*Directions for this task*.
State how many lines of the entries below contain the string "width". Reply with the number alone.

*Data rows*.
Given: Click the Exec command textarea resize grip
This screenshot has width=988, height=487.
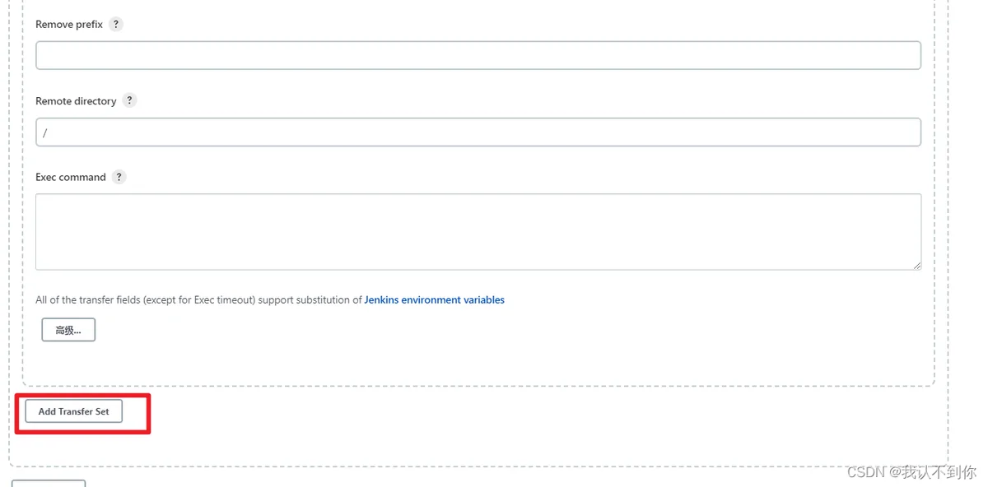Looking at the screenshot, I should [916, 266].
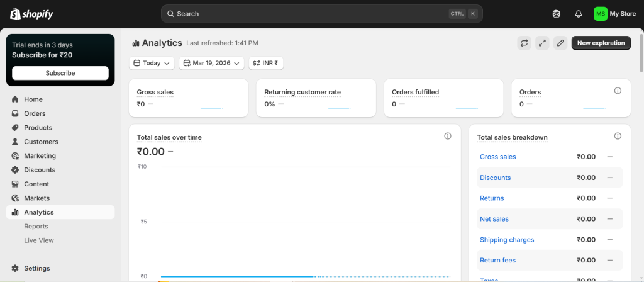Expand the Mar 19, 2026 comparison dropdown

pos(211,63)
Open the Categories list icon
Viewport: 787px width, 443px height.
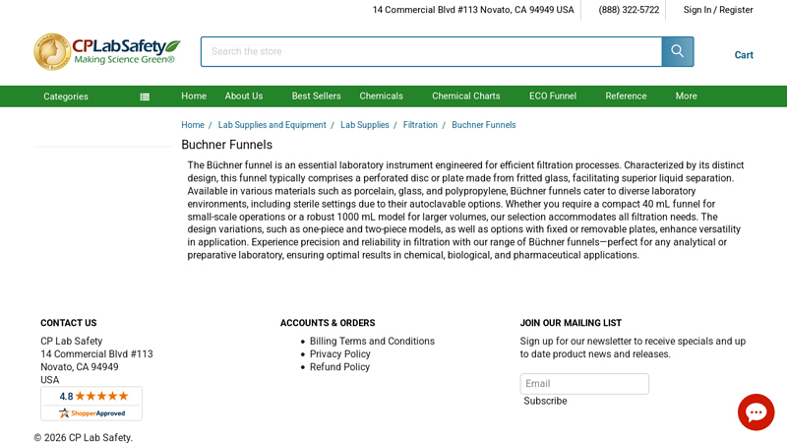145,96
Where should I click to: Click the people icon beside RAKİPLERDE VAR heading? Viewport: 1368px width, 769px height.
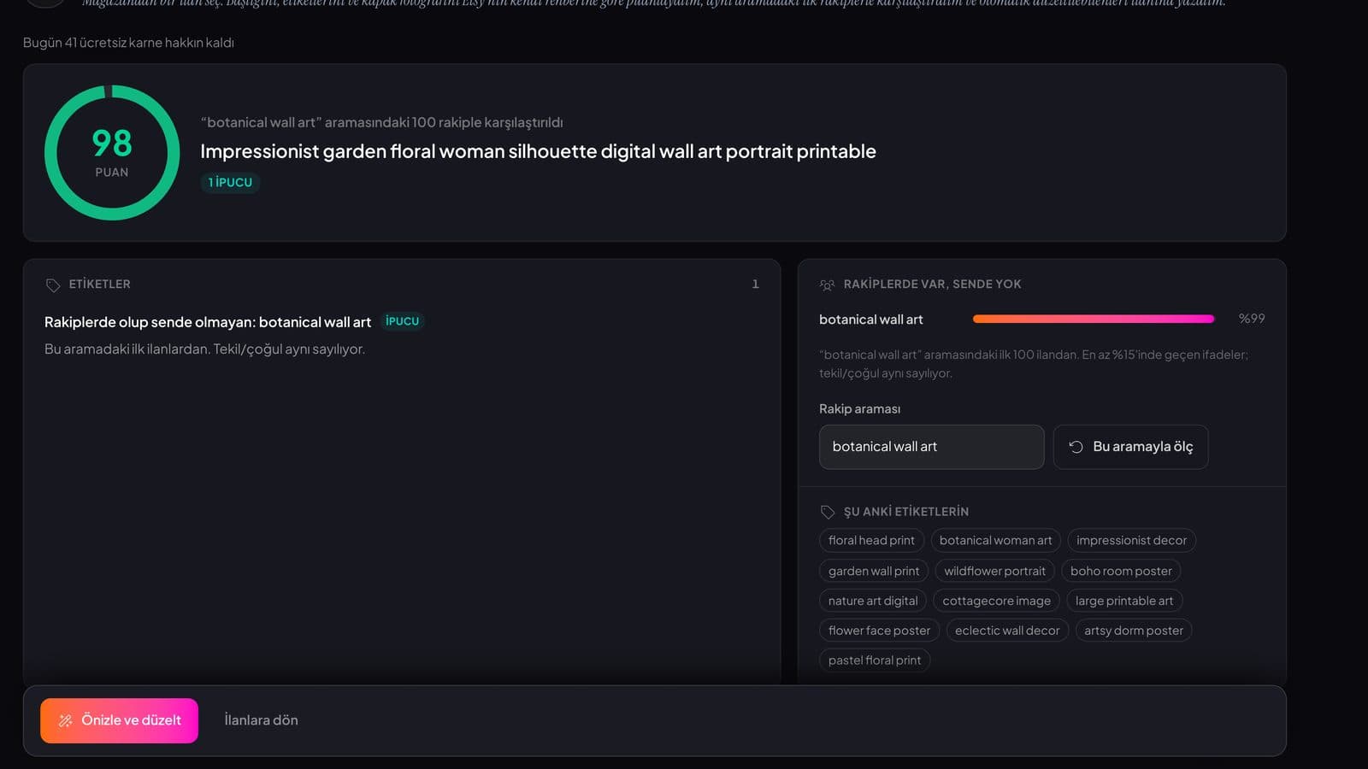[827, 285]
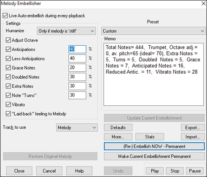Click the Defaults button
Screen dimensions: 207x177
(118, 128)
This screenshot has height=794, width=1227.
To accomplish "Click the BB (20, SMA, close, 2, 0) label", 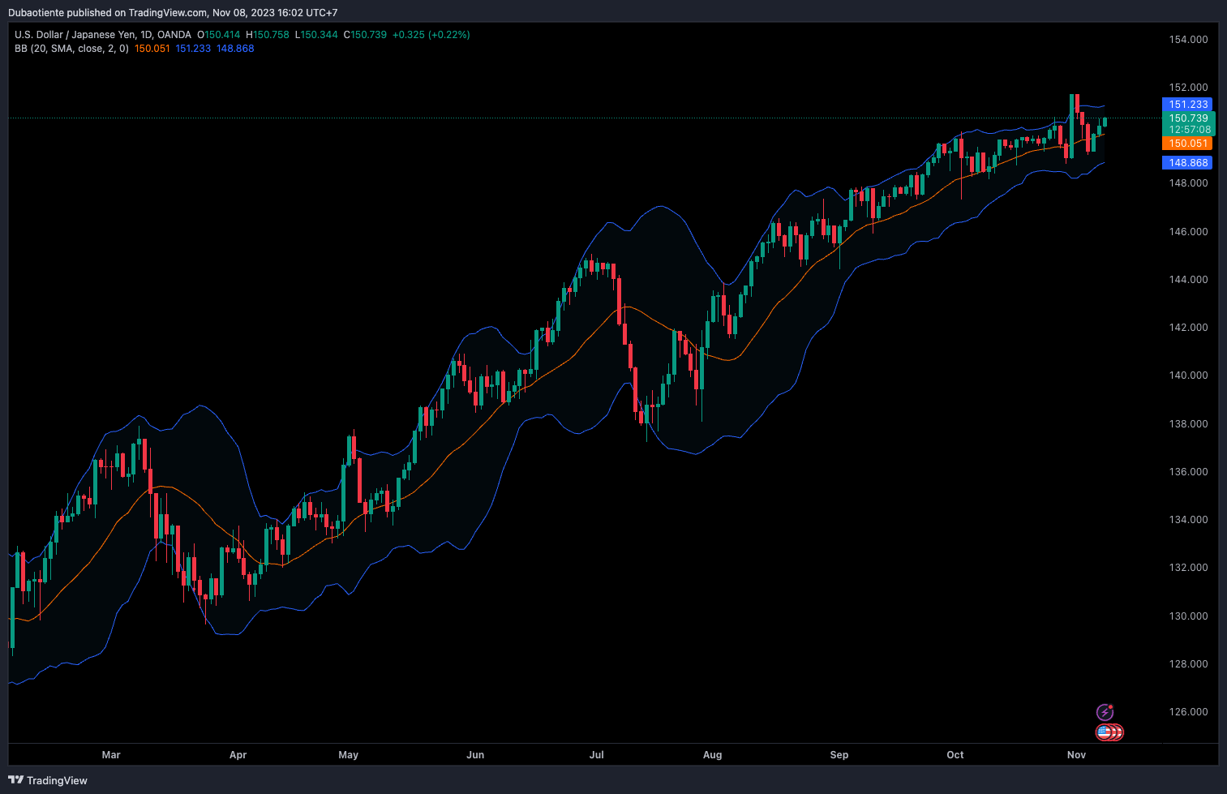I will click(x=71, y=49).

*Worked solution*.
4